Leichy, I just had to show you our hyphenated names. Getting excited for our wedding day, and hope we can adopt a "gayby." I think we would be excellent parents, don't you?

Let's talk tonight over wine and truffles.

Posted by: Leichtman-reader | April 18, 2008 8:53 AM | Report abuse

We've talked before about LA-6, which should be bluer than in previous cycles because of all the former New Orleanians who now reside in Baton Rouge, even as LA as a whole is probably now redder because so many D's from NO and the coast left the state.

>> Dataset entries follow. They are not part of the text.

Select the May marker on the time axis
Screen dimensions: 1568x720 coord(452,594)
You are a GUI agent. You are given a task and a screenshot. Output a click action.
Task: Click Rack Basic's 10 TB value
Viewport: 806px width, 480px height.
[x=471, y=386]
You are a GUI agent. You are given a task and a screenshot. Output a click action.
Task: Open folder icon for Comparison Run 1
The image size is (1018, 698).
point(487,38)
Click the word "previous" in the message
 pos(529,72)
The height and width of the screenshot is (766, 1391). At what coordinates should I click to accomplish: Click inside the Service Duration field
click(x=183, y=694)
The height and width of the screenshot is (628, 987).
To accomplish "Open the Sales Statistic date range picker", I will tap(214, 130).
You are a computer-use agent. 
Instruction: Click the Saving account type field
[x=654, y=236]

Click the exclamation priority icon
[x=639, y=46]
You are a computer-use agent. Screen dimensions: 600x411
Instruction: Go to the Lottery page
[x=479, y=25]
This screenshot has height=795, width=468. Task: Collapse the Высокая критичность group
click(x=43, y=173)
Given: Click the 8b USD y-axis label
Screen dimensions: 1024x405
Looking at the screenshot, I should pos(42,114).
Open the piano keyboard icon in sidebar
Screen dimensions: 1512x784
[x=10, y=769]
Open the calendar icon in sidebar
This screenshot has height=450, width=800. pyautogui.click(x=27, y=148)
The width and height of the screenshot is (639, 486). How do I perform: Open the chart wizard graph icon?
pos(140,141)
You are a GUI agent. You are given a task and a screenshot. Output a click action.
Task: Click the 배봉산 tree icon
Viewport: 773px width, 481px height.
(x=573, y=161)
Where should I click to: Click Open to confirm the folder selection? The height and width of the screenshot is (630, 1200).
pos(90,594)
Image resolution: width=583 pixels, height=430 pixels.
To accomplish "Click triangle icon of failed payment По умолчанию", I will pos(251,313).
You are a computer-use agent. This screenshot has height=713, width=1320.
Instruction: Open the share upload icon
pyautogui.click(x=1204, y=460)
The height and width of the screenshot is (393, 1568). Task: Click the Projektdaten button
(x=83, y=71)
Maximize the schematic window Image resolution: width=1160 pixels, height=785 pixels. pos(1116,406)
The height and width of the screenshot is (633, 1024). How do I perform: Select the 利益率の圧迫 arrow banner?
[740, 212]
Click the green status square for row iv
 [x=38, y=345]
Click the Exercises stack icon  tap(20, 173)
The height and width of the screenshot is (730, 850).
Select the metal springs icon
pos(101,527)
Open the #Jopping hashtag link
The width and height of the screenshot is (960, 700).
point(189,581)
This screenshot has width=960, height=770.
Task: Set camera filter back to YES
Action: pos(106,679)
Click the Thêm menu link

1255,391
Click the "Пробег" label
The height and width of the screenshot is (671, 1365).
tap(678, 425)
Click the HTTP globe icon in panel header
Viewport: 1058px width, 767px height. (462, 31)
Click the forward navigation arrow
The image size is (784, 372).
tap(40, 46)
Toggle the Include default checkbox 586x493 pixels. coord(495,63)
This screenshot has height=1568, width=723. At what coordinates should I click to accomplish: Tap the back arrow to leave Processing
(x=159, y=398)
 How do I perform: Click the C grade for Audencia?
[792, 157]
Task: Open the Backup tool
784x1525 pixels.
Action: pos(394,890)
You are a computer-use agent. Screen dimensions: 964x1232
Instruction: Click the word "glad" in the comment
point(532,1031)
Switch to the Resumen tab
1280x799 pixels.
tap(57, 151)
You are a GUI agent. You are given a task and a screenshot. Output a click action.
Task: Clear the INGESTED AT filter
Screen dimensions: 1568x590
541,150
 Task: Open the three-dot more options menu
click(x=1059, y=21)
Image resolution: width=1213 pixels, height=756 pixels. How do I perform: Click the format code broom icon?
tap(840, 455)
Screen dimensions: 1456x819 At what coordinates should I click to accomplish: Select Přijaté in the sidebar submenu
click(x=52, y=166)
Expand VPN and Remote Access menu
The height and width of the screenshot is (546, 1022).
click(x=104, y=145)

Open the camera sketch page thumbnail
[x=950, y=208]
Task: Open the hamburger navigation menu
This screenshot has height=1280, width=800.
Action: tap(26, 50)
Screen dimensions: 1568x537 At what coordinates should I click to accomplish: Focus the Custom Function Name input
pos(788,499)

But MS-1 is unusual. This is a pretty red district (R+10), conservative through-and-through, 70% white, stretching from the suburbs of Memphis to Tupelo to Oxford. Snopes country, if there are any Faulkner fans out there. Jamie Whitten (D) represented the district for some 50 years before Wicker (R) replaced him in '96, but Whitten was one of the old Mississippi Democrats, and chair of Appropriations for years. There's not a lot of post-civil rights federal Democratic Party roots in this district.

Which makes it interesting that Travis Childers is making this race competitive. I don't know much about him or his opponent, but if a D can win an open seat race in a district this red, we could have a wild November to look forward to, even in the deep South.

Posted by: novamatt | April 17, 2008 3:05 PM | Report abuse

Leichtman - Good point. If Hillary were the Dem nom, then the Repubs would be able to boost its fund-raising. She is always a shot-in-the-arm financially.

But Obama's fund-raising prowess plus the ineviatability of his election will keep some GOP donors away as well as get people to vote a Democratic ticket.

Posted by: yellow ledbetter | April 17, 2008 2:59 PM | Report abuse

your posts are totally juvenile and idiotic. Grow Up! Stop Harrasing and Intimidating!

Posted by: Anonymous | April 17, 2008 2:56 PM | Report abuse

The GOP is wasting its time. Democratic House members will be elected in droves, thanks to Obama's coattails.

OBAMA '08!

Posted by: Leichtman | April 17, 2008 2:44 PM | Report abuse

Democrats are clearly looking to push the GOP into as defensive a position as possible in LA-06 and MS-01. Actually, the DCCC just took a huge buy two nights ago -- in both and the NRCC just responded to that of MS-01 last night, but not of LA-06 ( ). That would imply they are giving up on Woody Jenkins.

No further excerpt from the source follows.